I listened as a survivor's dad gave his account of rushing to the school to find out if his child was dead or alive. Then, after being directed to a local fire station, he frantically bounced his eyes from wall to wall until they finally found his son. Elation. His smiling, living son. The dad said it was "the best holiday gift he had ever received."
I heard other parents recount the first-hand stories their children had told them... how they heard what sounded like "pans falling" all over the school, how their teachers locked them in classrooms and closets, and how caring adults instructed them to close their eyes as they were led out of the school building (so they wouldn't see the dead bodies of their classmates).

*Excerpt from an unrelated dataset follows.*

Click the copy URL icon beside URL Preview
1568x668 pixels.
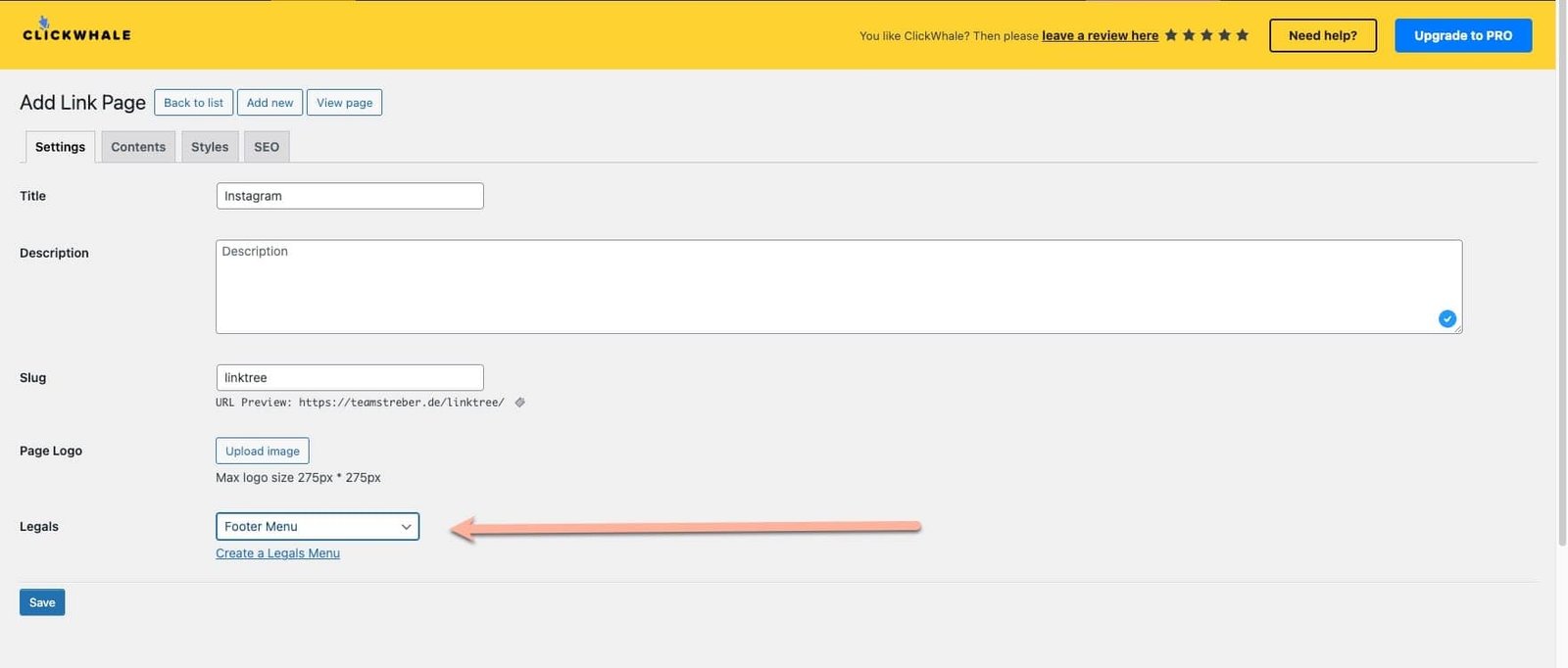pos(519,403)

|AP Photo/Newton Bee/Shannon Hicks|
Today, both my girls came down with the stomach virus. I woke up to vomit, smelled it as I put them to bed, and washed umpteen loads of laundry in between. I also got lots of sick baby lovins'. It was a messy, beautiful day. And in spite of the circumstances, I was so very thankful for it all. I know 20 sets of parents who would give anything to rock their sick children and put them to bed tonight... they'll never get to again.
Every day as a parent you experience amazing love. Love that, before kids, you didn't know could exist. But then there's those moments... certain moments that stop you dead in your tracks. When you're walking through the living room and you see your first-born, who's fallen asleep watching Rudolph, snuggled up in the recliner. And something about her yanks your heart plum out of your chest. She's worn out from being sick, yet she is so peaceful. So beautiful. So perfect. And you are absolutely overwhelmed by your love for her.
Moments like that are magnified now. The Newtown tragedy demands it. It demands we don't overlook the little things, the tiny moments, the kids asleep in the recliner. Instead we stop, we gaze longer, we breathe them in, and we thank God over and over we've been given a little more time to be their mommy...
My girls don't know there's been a tragedy in Newtown. They have no idea the world has changed. But I hope they notice a little change in their world -- a mommy who is more attentive, more patient and more devoted to quality time. I want them to know they are my world, and though I've never stared in the face of loss directly, they're still the best holiday gift I've ever received.